Research by Colin Bower

Discussion Group

Online Discussion 16 November 2020

Question 3 With such low interest rates where is the best place to keep your money?


Variety of answers! Lucky to have replies from 3 people who have been involved in finance in differenet ways.

1. Under the mattress.

2. Just because interest rates are low, I would want to keep my money safe.

I appreciate that some people invest a % of their money in property or the stock market which can fluctuate. Certainly rental income is attractive.

There are some smaller savings schemes with regular savings which pay a reasonable rate.

Other than that all you can do is to spread the risk, shop around and perhaps take out short-term deposits until there are better days.

At least we don't pay so much tax (at the moment!)

3. Under the bed. Don't give it to HMRC.

4. Peer to peer lending - This is where people  entrust their money to investment managers who lend it to either other members of the public or to companies.

The risk is diminished by lending one's money to lots of borrowers to minimise the risk of default. Borrowers are credit checked by the investment company and clients can choose very high credit worthy borrowers or indeed anyone anywhere on the risk scale. The former means lower returns. As you descend the ladder of credit worthiness the rate of return increases to compensate for hgher risk. A charge is usually applied to company assets if you opt for that route.

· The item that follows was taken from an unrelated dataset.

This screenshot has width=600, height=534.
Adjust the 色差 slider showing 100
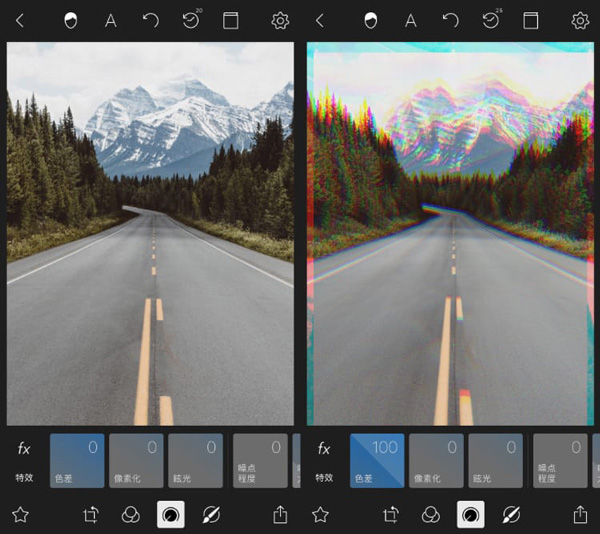[377, 460]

The last time I checked one company guaranteed to absorb the first 5% of any default so it was also in their interest to conduct a meticulous check and due diligence.

5. It depends on how much money you are talking about. If you have a few hundred thousand pounds to play with, and you are expecting to live for many more years, investing in property is probably the best idea. If you have that amount but do not expect many more years of healthy life, then spend it and enjoy yourself!!

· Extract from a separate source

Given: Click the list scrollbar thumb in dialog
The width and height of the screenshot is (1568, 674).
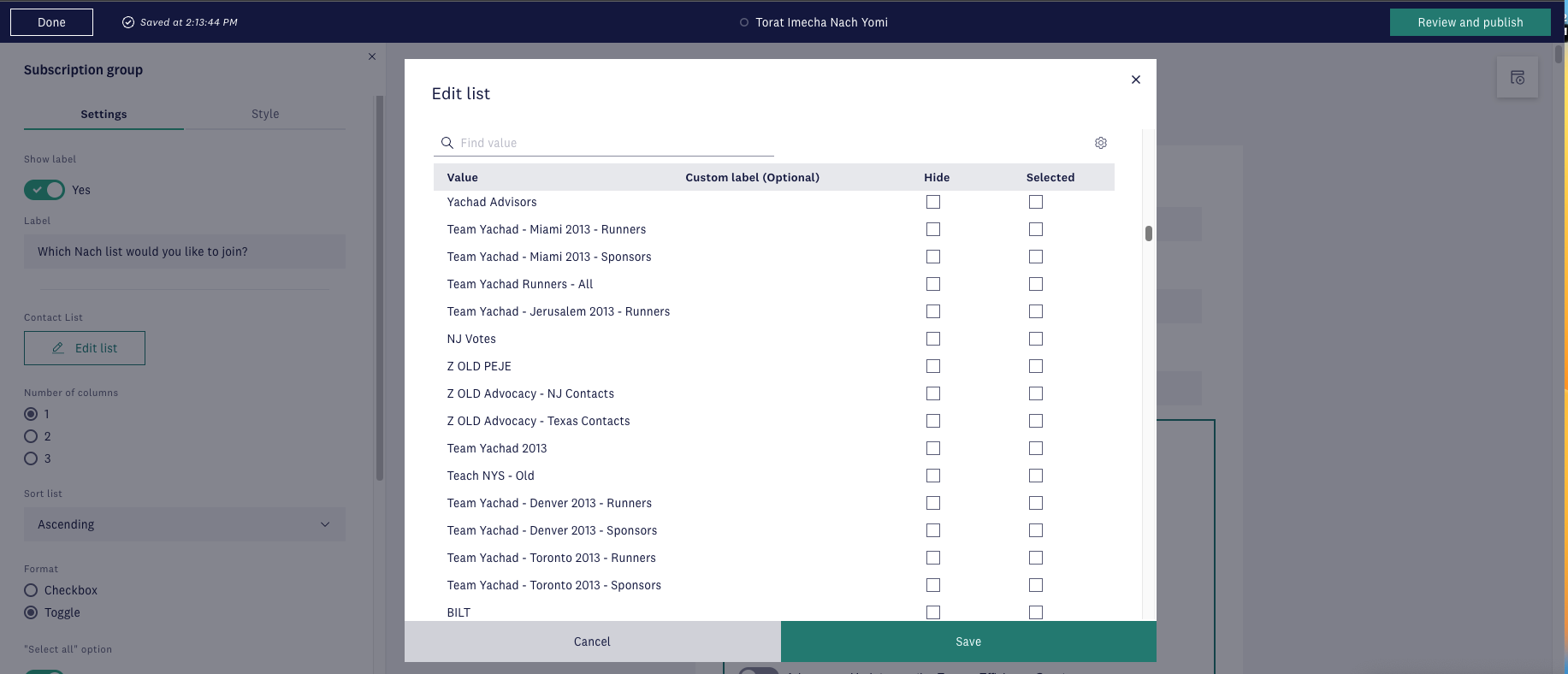Looking at the screenshot, I should (1148, 234).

If however, like most people, you have modest savings and a bit for a rainy day, just find the best-paying, easy access account or short term, fixed rate account for your money.

6. Box under the bed.

Know of cases where alternative investments had not worked out; also bearing in mind inflation. It is a question of how you assess risk and whether you are looking for security.

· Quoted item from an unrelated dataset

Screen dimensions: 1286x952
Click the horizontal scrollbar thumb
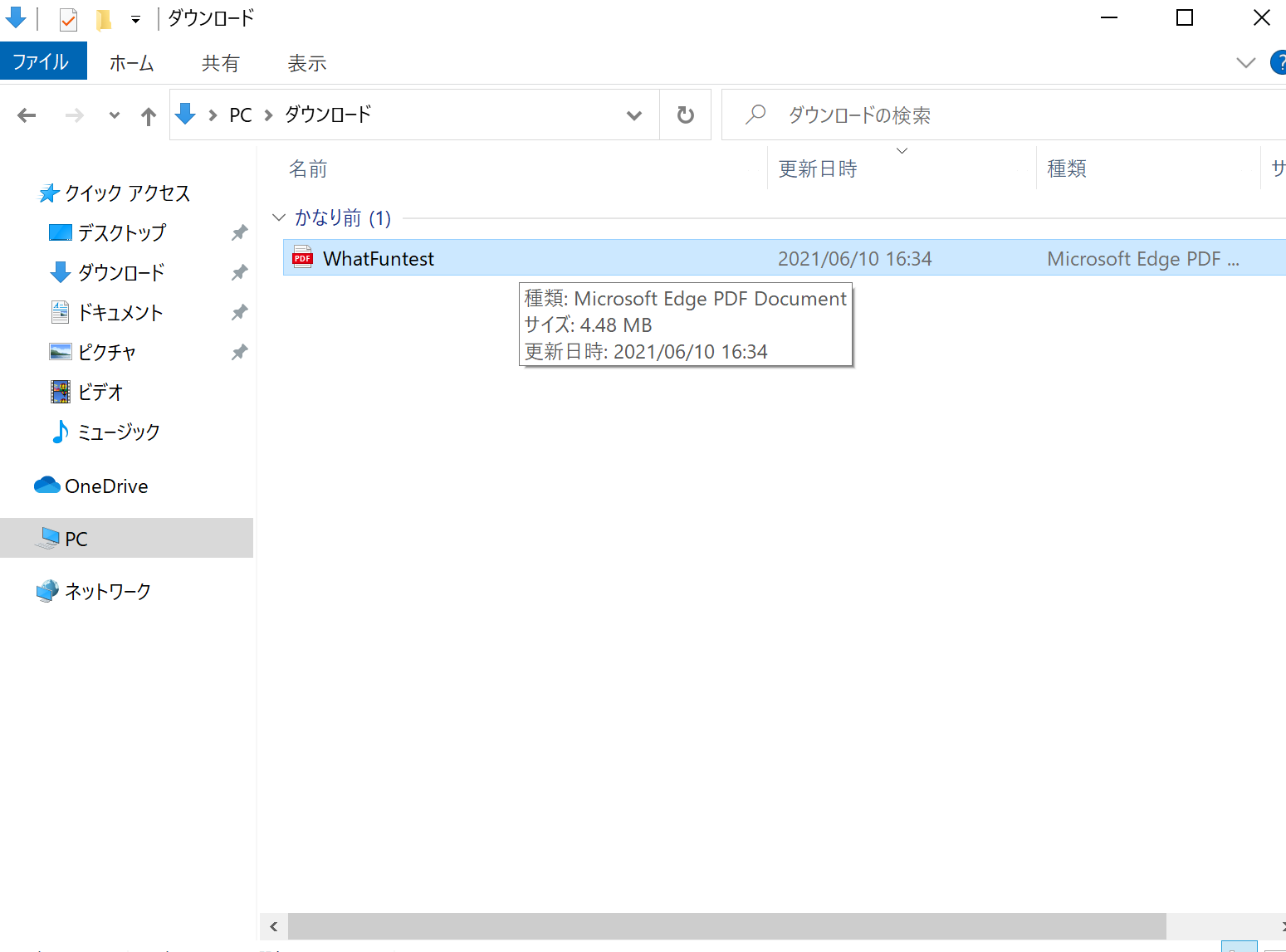click(726, 925)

7. The background is interesting.

The interest rate is normally the sum of:
the rate of inflation % plus
a premium for the riskiness of the
an additional premium for the length (term) before the saver has access to the deposit.

Rates paid, in theory are also a function of demand by borrowers vs the supply from savers.

Today inflation is close to zero.

Government debt issues are called bonds or “gilts”.
Banks take “deposits”.
Company’s or Corporate issue bonds.

The Government is the safest, lowest risk borrower. It borrows at or below the expected rate of inflation. Today it pays zero to borrow... savers even pay the Government to hold their deposit, called negative interest. That is, it pays zero when inflation is zero, plus zero for risk.

Banks, the bigger the better, are usually the next safest borrower. Banks pay the Government to guarantee any saver’s deposit up to £85,000.

Therefore today with inflation close to zero, both Government and banks pay close to zero.

To the extent a saver wishes to receive more than rate of inflation (today zero), the saver must look for a greater than zero risk situation. For example by giving up the use of the funds for ten years, or accepting a higher credit risk of a corporate borrower’s bond.

A problem for smaller retail savers arises because corporate bonds are usually for larger amounts 1 million with a term of 5, 10 or more years... ie not for regular retail savers wanting some way to access funds quickly.

In the past, savers have been able to earn a higher rate, but rarely greater than the rate at which inflation erodes the RPI purchasing power value of the money deposit. In summary, if inflation was 6% and a bank paid 6% (or usually less), that is actually equal in real purchasing power terms to the zero % received today.

There are few alternatives for savers who do not have savings large enough to make paying a financial adviser realistic.

There are funds equivalent to money deposits and investments in bonds. These are available through financial advisers or also non-advisory online platforms such as Barclays Bank or Hargreaves Lansdown, which charge a small brokerage and account fee; but, provide no advice or guarantee. The saver must study and understand the risks of each fund. There are no guarantees.